In this week’s “Mideast News Hour” with Caroline Glick, experts discuss the implications of the Labour Party’s victory in the Australian elections. They examine its implications for Australian-Israel ties in light of the progressive fixation with esoteric issues like transgenderism and emotional responses rather than meat-and-potatoes issues regarding life as it is experienced by the vast majority of people.

During Jeremy Corbyn’s leadership of Britain’s Labour Party, Australia’s sister Labour Party under then-leader Bob Carr was Britain’s “mini-me” in terms of its animosity toward the Jewish state.

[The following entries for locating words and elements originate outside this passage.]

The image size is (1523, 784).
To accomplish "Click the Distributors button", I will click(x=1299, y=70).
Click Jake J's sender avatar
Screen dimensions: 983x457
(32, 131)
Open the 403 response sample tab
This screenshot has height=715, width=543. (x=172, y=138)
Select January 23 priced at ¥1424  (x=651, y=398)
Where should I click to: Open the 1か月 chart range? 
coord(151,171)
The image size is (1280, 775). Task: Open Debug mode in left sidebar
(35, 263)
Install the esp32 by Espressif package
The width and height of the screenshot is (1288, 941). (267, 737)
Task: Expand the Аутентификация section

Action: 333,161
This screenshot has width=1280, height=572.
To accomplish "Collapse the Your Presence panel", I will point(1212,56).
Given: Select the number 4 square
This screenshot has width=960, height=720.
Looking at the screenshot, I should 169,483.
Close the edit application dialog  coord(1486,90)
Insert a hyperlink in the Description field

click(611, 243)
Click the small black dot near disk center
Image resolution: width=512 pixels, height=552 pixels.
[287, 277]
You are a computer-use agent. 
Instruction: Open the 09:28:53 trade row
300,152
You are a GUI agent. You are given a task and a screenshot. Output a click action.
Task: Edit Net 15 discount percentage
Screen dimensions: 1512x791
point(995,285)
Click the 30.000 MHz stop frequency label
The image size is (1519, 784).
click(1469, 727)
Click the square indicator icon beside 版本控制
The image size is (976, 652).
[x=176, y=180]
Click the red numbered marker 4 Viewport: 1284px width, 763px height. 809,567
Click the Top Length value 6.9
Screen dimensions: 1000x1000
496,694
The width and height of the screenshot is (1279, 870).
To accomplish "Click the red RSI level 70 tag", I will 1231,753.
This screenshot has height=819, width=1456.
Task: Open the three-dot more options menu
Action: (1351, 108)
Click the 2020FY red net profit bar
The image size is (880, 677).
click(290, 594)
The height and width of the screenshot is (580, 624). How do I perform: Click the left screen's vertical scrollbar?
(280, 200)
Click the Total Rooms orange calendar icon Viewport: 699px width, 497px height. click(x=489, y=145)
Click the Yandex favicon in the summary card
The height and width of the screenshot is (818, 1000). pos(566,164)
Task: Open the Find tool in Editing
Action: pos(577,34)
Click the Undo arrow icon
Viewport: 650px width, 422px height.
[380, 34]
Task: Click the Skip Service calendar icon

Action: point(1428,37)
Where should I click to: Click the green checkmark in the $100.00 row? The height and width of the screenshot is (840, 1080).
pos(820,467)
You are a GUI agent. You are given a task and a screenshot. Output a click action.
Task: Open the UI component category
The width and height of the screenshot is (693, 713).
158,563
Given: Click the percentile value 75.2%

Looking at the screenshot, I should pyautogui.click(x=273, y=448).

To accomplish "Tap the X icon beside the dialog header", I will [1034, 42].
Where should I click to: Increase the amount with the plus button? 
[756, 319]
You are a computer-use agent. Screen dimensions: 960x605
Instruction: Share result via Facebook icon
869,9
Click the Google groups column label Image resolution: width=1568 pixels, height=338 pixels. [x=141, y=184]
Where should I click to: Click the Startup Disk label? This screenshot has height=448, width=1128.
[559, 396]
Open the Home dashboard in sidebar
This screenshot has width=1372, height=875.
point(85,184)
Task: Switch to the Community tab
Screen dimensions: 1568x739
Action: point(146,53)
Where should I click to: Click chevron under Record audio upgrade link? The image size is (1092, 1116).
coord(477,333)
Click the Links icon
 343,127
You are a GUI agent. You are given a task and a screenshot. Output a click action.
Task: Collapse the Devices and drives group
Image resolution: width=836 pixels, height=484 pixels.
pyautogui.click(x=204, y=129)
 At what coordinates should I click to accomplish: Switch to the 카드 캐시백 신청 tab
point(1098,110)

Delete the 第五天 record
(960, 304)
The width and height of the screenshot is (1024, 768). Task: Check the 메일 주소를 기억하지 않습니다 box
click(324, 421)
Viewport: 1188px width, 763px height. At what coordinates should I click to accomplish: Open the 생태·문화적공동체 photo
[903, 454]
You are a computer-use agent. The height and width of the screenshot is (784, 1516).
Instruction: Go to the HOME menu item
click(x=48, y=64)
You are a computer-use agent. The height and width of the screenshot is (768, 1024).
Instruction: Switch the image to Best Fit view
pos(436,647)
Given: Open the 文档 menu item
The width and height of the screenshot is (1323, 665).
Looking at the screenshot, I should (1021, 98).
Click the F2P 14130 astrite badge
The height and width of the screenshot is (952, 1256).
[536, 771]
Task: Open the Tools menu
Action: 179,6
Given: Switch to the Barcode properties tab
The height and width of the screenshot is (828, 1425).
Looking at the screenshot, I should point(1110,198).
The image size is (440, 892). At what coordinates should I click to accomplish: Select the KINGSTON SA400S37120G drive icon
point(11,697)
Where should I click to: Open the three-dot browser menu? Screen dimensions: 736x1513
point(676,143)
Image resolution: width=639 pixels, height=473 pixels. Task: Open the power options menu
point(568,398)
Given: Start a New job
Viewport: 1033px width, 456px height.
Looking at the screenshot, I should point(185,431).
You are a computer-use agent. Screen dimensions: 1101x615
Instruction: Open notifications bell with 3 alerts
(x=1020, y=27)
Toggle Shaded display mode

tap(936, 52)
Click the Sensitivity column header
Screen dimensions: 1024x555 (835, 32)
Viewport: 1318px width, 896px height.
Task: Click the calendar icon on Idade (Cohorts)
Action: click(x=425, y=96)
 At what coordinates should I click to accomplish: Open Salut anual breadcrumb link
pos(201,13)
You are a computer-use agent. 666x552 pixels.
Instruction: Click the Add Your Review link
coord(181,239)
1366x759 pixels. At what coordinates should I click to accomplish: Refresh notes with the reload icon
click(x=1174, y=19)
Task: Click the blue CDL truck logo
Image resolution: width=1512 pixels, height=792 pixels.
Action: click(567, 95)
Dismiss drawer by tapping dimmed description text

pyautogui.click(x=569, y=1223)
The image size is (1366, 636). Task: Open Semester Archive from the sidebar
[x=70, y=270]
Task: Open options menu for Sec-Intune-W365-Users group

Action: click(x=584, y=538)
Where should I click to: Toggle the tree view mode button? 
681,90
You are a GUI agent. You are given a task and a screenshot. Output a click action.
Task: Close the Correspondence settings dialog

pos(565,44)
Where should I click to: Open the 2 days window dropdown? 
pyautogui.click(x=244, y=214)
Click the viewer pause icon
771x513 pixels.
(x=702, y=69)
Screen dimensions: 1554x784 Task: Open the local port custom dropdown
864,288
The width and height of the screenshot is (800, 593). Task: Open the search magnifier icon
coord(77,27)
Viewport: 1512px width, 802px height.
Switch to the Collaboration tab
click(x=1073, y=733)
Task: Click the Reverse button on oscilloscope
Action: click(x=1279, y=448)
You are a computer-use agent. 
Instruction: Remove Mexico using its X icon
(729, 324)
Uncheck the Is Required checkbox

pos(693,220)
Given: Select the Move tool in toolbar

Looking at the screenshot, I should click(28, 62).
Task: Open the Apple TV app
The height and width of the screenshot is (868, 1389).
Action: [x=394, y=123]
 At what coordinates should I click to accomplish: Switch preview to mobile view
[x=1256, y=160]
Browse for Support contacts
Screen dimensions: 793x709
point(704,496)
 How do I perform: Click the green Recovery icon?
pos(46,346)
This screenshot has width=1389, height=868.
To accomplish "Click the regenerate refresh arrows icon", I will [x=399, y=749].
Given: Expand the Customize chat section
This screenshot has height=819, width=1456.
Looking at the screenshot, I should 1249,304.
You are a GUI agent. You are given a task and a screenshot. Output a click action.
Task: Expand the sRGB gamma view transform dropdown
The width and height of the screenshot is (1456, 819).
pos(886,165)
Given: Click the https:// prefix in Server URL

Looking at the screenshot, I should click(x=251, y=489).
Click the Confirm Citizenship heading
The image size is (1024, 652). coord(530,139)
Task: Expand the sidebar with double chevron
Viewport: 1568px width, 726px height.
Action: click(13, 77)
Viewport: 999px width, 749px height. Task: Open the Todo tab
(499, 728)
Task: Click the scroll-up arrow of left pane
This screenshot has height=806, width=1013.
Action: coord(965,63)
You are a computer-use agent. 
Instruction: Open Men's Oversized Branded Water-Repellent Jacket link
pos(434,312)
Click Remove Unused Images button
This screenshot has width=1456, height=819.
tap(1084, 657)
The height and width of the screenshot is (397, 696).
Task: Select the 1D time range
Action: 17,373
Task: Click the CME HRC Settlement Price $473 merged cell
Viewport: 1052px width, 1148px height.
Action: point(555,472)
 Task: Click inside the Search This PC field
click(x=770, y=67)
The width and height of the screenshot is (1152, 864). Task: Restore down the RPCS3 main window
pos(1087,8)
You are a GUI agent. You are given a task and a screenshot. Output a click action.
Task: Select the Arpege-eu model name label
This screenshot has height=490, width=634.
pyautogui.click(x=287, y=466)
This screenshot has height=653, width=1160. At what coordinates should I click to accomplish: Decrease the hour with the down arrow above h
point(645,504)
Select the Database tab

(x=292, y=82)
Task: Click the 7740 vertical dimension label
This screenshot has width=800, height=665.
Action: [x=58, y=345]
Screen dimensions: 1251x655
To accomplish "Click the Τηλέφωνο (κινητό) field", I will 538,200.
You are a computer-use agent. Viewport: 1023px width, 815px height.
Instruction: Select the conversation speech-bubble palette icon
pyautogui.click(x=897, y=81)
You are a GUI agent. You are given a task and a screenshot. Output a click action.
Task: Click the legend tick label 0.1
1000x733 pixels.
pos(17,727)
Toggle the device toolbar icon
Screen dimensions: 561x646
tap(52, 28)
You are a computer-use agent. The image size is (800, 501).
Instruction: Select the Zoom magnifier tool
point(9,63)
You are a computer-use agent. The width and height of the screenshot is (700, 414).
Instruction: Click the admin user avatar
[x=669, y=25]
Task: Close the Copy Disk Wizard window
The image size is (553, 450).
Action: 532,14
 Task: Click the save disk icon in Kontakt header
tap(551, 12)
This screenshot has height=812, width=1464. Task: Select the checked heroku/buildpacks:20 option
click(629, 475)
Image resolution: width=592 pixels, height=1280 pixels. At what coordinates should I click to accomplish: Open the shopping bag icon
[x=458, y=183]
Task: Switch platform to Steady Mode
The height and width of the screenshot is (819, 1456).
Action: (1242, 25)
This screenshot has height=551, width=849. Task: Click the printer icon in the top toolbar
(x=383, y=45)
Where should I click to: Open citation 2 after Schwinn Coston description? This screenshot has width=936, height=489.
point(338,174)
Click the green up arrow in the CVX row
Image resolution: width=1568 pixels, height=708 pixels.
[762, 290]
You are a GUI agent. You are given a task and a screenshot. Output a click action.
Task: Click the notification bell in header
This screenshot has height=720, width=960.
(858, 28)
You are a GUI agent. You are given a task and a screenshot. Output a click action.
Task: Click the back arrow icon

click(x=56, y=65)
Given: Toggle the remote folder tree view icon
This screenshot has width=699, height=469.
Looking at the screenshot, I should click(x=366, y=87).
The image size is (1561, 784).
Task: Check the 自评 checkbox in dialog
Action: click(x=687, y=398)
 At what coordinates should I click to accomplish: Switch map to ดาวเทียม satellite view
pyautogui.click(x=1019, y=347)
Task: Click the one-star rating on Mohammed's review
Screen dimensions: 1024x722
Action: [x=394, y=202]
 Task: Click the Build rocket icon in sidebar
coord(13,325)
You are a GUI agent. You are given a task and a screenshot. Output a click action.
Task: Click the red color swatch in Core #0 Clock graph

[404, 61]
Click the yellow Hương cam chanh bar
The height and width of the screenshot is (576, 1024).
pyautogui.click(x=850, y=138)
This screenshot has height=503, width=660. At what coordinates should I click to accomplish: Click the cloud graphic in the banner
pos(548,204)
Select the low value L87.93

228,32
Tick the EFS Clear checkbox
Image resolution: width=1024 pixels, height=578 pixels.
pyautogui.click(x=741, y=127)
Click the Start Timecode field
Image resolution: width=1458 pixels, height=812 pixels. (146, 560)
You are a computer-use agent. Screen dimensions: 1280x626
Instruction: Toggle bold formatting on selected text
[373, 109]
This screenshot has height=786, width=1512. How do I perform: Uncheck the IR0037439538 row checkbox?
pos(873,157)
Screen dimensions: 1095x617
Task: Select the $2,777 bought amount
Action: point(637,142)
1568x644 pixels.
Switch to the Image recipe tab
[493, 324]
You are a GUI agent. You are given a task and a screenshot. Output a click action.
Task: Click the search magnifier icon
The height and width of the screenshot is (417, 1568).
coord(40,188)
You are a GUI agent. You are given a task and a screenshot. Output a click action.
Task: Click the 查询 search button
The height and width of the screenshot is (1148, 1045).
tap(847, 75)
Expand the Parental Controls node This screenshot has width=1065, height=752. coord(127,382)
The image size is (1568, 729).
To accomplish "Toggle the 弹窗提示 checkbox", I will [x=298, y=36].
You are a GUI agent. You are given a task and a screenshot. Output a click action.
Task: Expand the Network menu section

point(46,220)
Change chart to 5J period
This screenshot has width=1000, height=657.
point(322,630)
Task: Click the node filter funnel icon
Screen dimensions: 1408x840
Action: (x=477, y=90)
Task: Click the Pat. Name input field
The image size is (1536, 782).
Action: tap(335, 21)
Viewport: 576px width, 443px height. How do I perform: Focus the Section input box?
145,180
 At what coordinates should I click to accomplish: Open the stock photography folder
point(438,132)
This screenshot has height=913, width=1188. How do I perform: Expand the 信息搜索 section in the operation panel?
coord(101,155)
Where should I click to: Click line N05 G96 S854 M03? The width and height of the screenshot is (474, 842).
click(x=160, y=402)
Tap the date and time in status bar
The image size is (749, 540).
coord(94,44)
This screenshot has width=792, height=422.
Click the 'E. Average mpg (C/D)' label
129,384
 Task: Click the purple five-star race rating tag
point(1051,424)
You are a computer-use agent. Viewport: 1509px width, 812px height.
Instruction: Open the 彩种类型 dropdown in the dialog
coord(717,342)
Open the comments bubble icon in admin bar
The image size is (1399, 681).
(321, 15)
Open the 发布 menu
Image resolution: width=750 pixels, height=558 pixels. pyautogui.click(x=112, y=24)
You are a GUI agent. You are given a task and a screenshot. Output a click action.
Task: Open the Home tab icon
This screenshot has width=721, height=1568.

Incoming Australian Prime Minister and Labour Party head Anthony Albanese has a long record of viciously anti-Israel positions and policies. But in recent years, like current U.K. Labour head Keir Starmer, Albanese has distanced himself and the Labour Party leadership from nakedly anti-Semitic positions in support of BDS and demonization of Israel as a racist state. All the same, he supports Australian recognition of “Palestine” and recently failed to take a stand on actual boycotts of Israelis in Australia.

So what does Albanese’s win mean for Australia’s Jews and for the country’s relationship with Israel?

Glick is joined by Australian Jewish pro-Israel activist and author Ron Jontof-Hutter and British author Jonathan Neumann, a leading researcher on progressive Jewish politics, to discuss the Labour victory in Australia in light of progressive politics in the English-speaking world and the experience of the post-Corbyn Labour Party in Britain.

The conversation includes a discussion of the issues that are driving the liberal agenda, from climate change to LGBTQ+ issues.

“It’s startling just how small a number of people in Western societies are impacted by transgenderism, and yet it seems to be this almost obsessive-compulsive topic of conversation in so many of these advanced, post-industrial societies,” said Glick. There is “almost a war against the Judeo-Christian roots of Western society on behalf of these ... very radical ... made-up issues.”

Anti-Semitism spiking

Glick and her guests also talk about rising anti-Semitism in Australia emanating from the far right and the Muslim community.

“Just recently, Victoria outlawed swastikas and Nazi flags,” said Hutter. “The day after that law came about, some people went and plastered swastikas on windows, including the Jewish Community Center in Melbourne. ... And then, about a week or two ago, two Jews were badly beaten on the main street just outside a [kosher] supermarket.”

The incidents provoked little reaction from anybody, he said, but “if you say a bad word about a Muslim person, it evokes a big reaction.”

Neumann explained that while the post-Corbyn Labour Party has taken action against many of the anti-Semitic members that Jeremy Corbyn brought into the party, the number of radical progressives who are anti-Semitic in the party remains high. Moreover, after the drubbing Labour suffered in the 2019 elections, the current Labour bench is dominated by radicals who were able to get elected because they represent “safe” Labour seats. As the party rebuilds, these members are liable to become the party’s “elder statesmen.”